Task input:
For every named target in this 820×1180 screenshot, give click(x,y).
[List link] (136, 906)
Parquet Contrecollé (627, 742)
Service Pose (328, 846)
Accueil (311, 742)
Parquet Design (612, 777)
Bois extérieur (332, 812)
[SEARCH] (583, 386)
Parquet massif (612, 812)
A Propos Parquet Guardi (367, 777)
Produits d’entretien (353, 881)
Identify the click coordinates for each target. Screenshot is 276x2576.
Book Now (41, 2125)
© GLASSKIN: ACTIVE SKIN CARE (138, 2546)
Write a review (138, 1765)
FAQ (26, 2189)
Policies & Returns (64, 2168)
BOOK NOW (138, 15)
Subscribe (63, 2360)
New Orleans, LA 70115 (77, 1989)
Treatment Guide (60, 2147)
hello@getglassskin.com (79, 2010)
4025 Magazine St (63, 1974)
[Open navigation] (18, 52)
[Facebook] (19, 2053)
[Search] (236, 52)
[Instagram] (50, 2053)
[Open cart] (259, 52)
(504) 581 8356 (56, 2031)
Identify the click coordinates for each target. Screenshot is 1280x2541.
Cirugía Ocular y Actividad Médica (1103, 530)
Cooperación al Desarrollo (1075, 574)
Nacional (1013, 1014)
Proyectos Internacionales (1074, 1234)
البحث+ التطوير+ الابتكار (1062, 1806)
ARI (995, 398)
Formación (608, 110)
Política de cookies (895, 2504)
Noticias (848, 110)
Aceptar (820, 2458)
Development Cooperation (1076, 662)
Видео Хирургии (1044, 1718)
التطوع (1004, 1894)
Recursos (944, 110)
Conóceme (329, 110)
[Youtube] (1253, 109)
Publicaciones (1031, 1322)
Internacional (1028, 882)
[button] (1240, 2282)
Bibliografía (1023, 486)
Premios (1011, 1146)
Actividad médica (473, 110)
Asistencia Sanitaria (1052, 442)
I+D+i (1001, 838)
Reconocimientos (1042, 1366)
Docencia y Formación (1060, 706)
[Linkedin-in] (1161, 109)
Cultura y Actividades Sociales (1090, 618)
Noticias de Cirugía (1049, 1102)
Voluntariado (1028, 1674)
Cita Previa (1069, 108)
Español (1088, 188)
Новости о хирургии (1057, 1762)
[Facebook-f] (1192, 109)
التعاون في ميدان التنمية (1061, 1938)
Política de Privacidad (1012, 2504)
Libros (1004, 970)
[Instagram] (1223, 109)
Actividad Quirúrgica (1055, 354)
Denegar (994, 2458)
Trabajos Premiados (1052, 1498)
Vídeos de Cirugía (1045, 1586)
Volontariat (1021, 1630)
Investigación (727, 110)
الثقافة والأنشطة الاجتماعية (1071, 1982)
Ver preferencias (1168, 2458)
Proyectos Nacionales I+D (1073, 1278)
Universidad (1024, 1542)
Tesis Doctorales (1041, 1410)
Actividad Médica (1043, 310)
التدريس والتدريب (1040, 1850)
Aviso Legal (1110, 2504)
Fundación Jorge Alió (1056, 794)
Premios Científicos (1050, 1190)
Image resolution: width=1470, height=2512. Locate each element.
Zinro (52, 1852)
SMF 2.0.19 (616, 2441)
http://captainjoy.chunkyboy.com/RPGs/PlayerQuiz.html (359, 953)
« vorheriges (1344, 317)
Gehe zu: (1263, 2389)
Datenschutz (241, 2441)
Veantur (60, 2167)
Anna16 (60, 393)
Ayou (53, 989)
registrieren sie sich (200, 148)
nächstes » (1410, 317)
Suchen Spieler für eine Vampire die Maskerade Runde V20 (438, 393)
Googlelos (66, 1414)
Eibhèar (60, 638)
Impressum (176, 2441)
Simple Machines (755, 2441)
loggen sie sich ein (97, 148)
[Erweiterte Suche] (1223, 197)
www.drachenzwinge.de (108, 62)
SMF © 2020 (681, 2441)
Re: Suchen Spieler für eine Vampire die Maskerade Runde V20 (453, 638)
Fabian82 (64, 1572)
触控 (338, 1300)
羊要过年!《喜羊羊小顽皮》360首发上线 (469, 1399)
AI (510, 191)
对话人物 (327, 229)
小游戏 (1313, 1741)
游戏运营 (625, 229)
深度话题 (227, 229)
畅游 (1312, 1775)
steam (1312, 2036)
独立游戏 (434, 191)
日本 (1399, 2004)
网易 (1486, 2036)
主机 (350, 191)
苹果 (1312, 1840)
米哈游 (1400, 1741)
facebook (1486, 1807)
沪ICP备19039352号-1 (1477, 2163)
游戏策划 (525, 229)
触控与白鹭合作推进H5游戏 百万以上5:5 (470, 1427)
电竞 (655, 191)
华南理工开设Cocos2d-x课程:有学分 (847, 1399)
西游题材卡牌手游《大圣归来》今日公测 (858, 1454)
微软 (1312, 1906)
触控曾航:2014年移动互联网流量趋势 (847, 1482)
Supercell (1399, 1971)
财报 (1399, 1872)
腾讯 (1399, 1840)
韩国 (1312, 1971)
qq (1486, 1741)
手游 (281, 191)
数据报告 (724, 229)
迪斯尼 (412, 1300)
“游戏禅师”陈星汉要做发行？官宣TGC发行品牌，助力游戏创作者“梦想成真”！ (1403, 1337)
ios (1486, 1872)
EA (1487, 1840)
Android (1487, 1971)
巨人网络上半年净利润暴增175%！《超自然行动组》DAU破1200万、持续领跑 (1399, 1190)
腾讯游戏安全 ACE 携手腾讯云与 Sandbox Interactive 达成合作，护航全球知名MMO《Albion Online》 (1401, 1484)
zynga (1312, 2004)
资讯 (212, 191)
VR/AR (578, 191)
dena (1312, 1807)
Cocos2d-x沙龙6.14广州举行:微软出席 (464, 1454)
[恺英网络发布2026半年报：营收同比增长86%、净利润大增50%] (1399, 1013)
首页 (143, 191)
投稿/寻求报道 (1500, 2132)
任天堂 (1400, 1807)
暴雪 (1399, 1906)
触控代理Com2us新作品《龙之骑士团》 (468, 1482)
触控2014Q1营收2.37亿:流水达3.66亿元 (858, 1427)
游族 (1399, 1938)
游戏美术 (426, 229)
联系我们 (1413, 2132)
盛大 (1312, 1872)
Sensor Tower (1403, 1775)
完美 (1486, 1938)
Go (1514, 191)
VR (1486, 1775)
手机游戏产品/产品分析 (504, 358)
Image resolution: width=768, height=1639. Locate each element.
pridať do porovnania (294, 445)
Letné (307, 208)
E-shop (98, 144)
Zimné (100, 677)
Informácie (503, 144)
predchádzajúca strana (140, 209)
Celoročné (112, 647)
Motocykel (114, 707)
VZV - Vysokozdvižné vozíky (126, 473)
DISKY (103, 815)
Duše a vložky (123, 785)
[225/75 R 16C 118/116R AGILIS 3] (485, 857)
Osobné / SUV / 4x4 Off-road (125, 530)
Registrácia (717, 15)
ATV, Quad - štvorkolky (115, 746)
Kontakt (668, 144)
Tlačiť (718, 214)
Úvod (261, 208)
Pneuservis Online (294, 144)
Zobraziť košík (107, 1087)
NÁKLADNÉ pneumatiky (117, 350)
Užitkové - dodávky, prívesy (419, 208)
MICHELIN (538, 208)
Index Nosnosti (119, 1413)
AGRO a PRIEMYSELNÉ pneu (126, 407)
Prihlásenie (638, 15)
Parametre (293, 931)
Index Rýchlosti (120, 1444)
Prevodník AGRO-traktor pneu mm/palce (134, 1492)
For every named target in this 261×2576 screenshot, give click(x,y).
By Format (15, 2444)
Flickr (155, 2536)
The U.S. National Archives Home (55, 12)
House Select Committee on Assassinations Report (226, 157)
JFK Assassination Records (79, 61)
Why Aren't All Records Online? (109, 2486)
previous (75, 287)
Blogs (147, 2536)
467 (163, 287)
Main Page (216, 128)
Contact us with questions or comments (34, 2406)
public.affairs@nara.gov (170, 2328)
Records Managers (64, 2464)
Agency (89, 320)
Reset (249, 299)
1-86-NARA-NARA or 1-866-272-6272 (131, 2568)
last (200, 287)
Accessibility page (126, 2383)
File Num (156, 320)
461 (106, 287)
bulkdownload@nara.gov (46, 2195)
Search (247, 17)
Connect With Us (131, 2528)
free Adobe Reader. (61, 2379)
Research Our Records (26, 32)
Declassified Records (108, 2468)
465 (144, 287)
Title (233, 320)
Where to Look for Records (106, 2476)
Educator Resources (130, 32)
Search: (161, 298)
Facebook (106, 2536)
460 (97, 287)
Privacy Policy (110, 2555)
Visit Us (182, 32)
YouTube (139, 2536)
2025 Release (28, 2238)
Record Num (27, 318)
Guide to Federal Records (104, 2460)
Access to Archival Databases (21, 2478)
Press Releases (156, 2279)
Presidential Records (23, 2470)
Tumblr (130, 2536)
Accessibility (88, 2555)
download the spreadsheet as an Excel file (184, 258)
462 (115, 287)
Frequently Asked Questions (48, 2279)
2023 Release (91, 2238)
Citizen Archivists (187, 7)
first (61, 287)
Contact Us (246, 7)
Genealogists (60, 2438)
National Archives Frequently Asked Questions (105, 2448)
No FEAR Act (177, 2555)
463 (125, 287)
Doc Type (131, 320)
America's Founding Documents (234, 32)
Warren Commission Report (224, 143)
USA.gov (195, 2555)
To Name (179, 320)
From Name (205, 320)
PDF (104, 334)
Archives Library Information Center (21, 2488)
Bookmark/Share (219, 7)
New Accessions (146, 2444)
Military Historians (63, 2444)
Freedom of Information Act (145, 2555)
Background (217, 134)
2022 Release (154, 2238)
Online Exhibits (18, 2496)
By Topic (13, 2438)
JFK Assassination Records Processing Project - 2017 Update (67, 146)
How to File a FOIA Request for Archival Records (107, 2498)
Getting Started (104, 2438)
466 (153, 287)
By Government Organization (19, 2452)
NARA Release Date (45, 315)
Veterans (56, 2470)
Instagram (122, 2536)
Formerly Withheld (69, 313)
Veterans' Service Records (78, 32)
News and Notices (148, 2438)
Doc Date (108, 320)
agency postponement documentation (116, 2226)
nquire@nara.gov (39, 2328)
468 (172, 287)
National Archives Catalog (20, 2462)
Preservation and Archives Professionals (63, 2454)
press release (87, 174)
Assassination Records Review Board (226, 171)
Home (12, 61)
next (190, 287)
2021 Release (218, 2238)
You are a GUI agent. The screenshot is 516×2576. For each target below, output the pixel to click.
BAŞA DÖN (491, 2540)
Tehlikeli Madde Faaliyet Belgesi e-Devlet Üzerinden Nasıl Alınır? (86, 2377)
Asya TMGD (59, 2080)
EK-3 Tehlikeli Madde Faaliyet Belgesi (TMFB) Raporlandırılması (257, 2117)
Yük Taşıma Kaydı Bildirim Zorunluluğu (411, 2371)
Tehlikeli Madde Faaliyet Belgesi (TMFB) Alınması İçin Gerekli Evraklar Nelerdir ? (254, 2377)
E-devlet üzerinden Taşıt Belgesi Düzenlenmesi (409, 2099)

Prompt:
Copy, exactly and only, the lines above that begin with the one containing "触控与白鹭合作推进H5游戏 百万以上5:5 (470, 1427)" and finish with the one containing "Image resolution: width=768, height=1639.".

Output of the task:
触控与白鹭合作推进H5游戏 百万以上5:5 (470, 1427)
电竞 (655, 191)
华南理工开设Cocos2d-x课程:有学分 (847, 1399)
西游题材卡牌手游《大圣归来》今日公测 (858, 1454)
微软 (1312, 1906)
触控曾航:2014年移动互联网流量趋势 (847, 1482)
Supercell (1399, 1971)
财报 (1399, 1872)
腾讯 (1399, 1840)
韩国 (1312, 1971)
qq (1486, 1741)
手游 (281, 191)
数据报告 (724, 229)
迪斯尼 (412, 1300)
“游戏禅师”陈星汉要做发行？官宣TGC发行品牌，助力游戏创作者“梦想成真”！ (1403, 1337)
ios (1486, 1872)
EA (1487, 1840)
Android (1487, 1971)
巨人网络上半年净利润暴增175%！《超自然行动组》DAU破1200万、持续领跑 (1399, 1190)
腾讯游戏安全 ACE 携手腾讯云与 Sandbox Interactive 达成合作，护航全球知名MMO《Albion Online》 (1401, 1484)
zynga (1312, 2004)
资讯 (212, 191)
VR/AR (578, 191)
dena (1312, 1807)
Cocos2d-x沙龙6.14广州举行:微软出席 (464, 1454)
[恺英网络发布2026半年报：营收同比增长86%、净利润大增50%] (1399, 1013)
首页 (143, 191)
投稿/寻求报道 (1500, 2132)
任天堂 (1400, 1807)
暴雪 (1399, 1906)
触控代理Com2us新作品《龙之骑士团》 (468, 1482)
触控2014Q1营收2.37亿:流水达3.66亿元 (858, 1427)
游族 (1399, 1938)
游戏美术 (426, 229)
联系我们 (1413, 2132)
盛大 (1312, 1872)
Sensor Tower (1403, 1775)
完美 (1486, 1938)
Go (1514, 191)
VR (1486, 1775)
手机游戏产品/产品分析 (504, 358)
Image resolution: width=768, height=1639. Locate each element.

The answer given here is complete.